I've already told you that I think of myself as a chump, because I am easily fooled and I take the Bucharest Stock Exchange seriously and I can't imagine that Ludwik Sobolewski, its Polish CEO, has decided to start making fun of me through official press releases published on its website, in which he claims that he is not part of the staff of the BSE.
The man has created an unprecedented situation: Sobolewski is no longer speaking to the journalists of BURSA, except through "Rights of reply" and through official press releases.
This situation has been going on for some time, but since I am a chump, it took me a while to catch on.
Now, dull-witted as I am, I am beginning to realize that everything began when we started asking him questions about his salary and the other forms of compensation stipulated in his contract with the BSE.
The first time we asked him the question, he gave us an answer, I am reprinting here, with the important part in bold:
"Any attempt to publish [our note: the contract between Sobolewski and the BSE] without attempting to impose a standard in the market, would represent a lack of market culture, which are principles that BURSA and the BSE I am sure aspire to."
Was that a tongue in cheek answer?
If anyone is going to say that it wasn't, then I will feel better too, because I for one took it seriously.
But I could have realized, even back then, that he was making fun of us.
We had asked him to make his contract public, because there are all kinds of rumors making the rounds that the contract between him and the BSE is flawed.
He turned the request into a generalization and he hid behind it, using the "culture" as an excuse not to answer.
But Stere Farmache, with or without that "culture", did make his contract public, on the day the BSE went public.

Pointing records for text and elements:
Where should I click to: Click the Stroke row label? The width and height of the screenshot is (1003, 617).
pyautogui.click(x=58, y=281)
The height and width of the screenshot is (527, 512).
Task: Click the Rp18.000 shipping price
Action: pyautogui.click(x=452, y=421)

---

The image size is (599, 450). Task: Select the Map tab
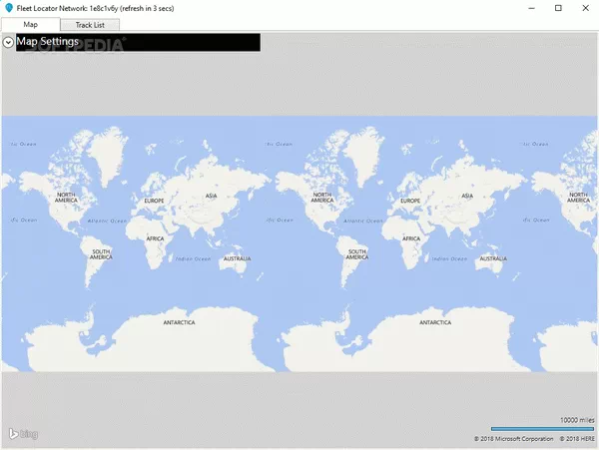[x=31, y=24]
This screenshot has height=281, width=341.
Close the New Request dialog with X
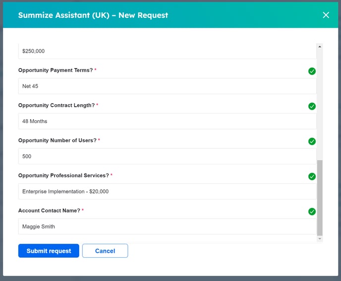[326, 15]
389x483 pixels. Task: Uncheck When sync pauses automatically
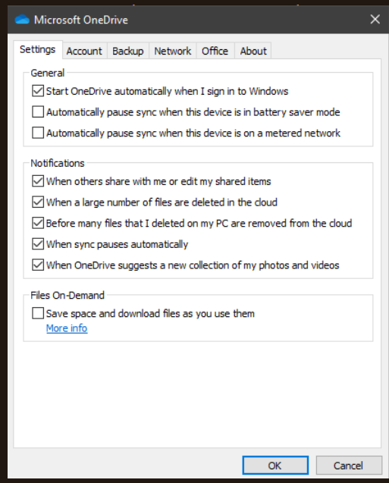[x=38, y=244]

Exercises =
**A)** Answer these questions about the column on the Bucharest Stock Exchange CEO:
(i) What is the name of the Polish CEO of the Bucharest Stock Exchange?
(ii) Apart from "Rights of reply," how does Sobolewski now communicate with the journalists of BURSA?
(iii) On what day did Stere Farmache make his contract public?
**B)** List each row above that contains the string "Task", and copy every such row in full. Case counts.

Expected results =
**A)**
(i) Ludwik Sobolewski.
(ii) Through official press releases.
(iii) On the day the BSE went public.

**B)**
Task: Click the Rp18.000 shipping price
The image size is (599, 450). Task: Select the Map tab
389x483 pixels. Task: Uncheck When sync pauses automatically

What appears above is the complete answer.